**REQUESTS:**
1 > In the thread about Nextcloud notification emails, what sender address do the emails triggered by cron.php show?
2 > Swap "Plesk" for "cPanel" and write out the Nextcloud email thread again, everything from "Set up Nextcloud" down to "directly in Plesk.".
3 > Proceed with the Nextcloud notification email thread from the point where it stops.

**EXTRACTED TEXT:**
──────────────────────────────
Notification emails from cron.php sent as no-reply@localhost instead of no-reply@my-domain

Set up Nextcloud 24.0.4 as Plesk Obsidian Extension (under Ubuntu 18.04.6 LTS) on a hosted subdomain. Then, also in Plesk made sure that cron.php is executed periodically, using “Scheduled Tasks” for that same subdomain. This guarantees that all permissions and the user that this executes under are correct. Email notifications are working fine, but are sent as FROM:no-reply@localhost which triggers spam filters in the clients. When I test the email function in the web interface, emails are sent correctly as FROM:no-reply@my-domain.

How can I fix this?

The email settings for system notifications, such as from a crontab, are independent of the settings you made in an application such as Nextcloud. I don’t use Plesk myself, but I would assume that you can configure the necessary settings directly in Plesk.

In this case crontab or the system doesn’t send the email but crontab calls cron.php via php and cron.php uses Nextcloud. So it’s either a php or Nextcloud issue, the Plesk settings are fine as far as I can tell. System-wide outgoing mail mode is set to “Send from domain IP addresses and use domain names in SMTP greeting”.
──────────────────────────────
**DATASET SECTION:**
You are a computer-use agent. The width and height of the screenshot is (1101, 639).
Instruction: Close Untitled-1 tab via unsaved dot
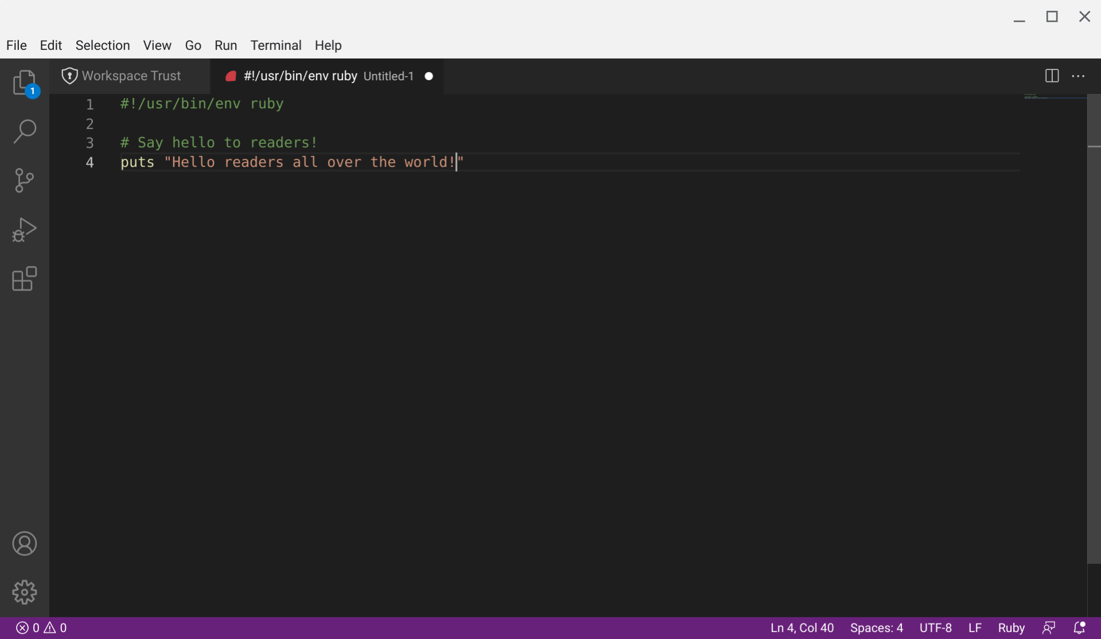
──────────────────────────────
**ANSWERS GIVEN:**
1 > They are sent as no-reply@localhost.

2 >
Set up Nextcloud 24.0.4 as cPanel Obsidian Extension (under Ubuntu 18.04.6 LTS) on a hosted subdomain. Then, also in cPanel made sure that cron.php is executed periodically, using “Scheduled Tasks” for that same subdomain. This guarantees that all permissions and the user that this executes under are correct. Email notifications are working fine, but are sent as FROM:no-reply@localhost which triggers spam filters in the clients. When I test the email function in the web interface, emails are sent correctly as FROM:no-reply@my-domain.

How can I fix this?

The email settings for system notifications, such as from a crontab, are independent of the settings you made in an application such as Nextcloud. I don’t use cPanel myself, but I would assume that you can configure the necessary settings directly in cPanel.

3 >
To prove my point, if it were a system-generated email, it wouldn’t be sent from no-reply@… because no-reply is not a user, it would use username@…

Ah ok. Not sure why it doesn’t use the email settings in Nextloud then. I never used cron.php and I would not recommand doing so, unless you absolutly have to. Doesn’t your hosting provider offer an option to set up cronjobs?

Using cron is the recommended method, the default didn’t send out notifications for changed files at all in my case. See
https://docs.nextcloud.com/server/latest/admin_manual/configuration_server/background_jobs_configuration.html

And yes, I used the hosting provider’s recommended method for periodic execution of cron jobs
from within the same donain’s hosting settings, using the same PHP version that I use for Nextcloud.

Yeah right sorry for the confussion. My bad.

There are two ways to set up a cronjob in Nextcloud. (actually three but let’s not talk abpout AJAX)

“webcron”, which is not recommanded or “Cron”, which is the recommanded way. Also this is appearently what you are using. So far so good.

Ok. But then my first statement was correct after all. If you choose the “Cron” option in Nextcloud, the cron.php will be executed by cron on the underlying system, which does not use the email settings you have configured in Nextcloud. The email settings releated to the cron job itself, which is handeld by Plesk, respective the underlying system, must also be set up in Plesk, not in Nextcloud.

Nope, sorry. As I added to my first reply, cron.php (or rather what is called underneath) sets up the sender email address as no-reply@something and cron.php is not an independent entity but calls upon the Nextcloud base for everything it does.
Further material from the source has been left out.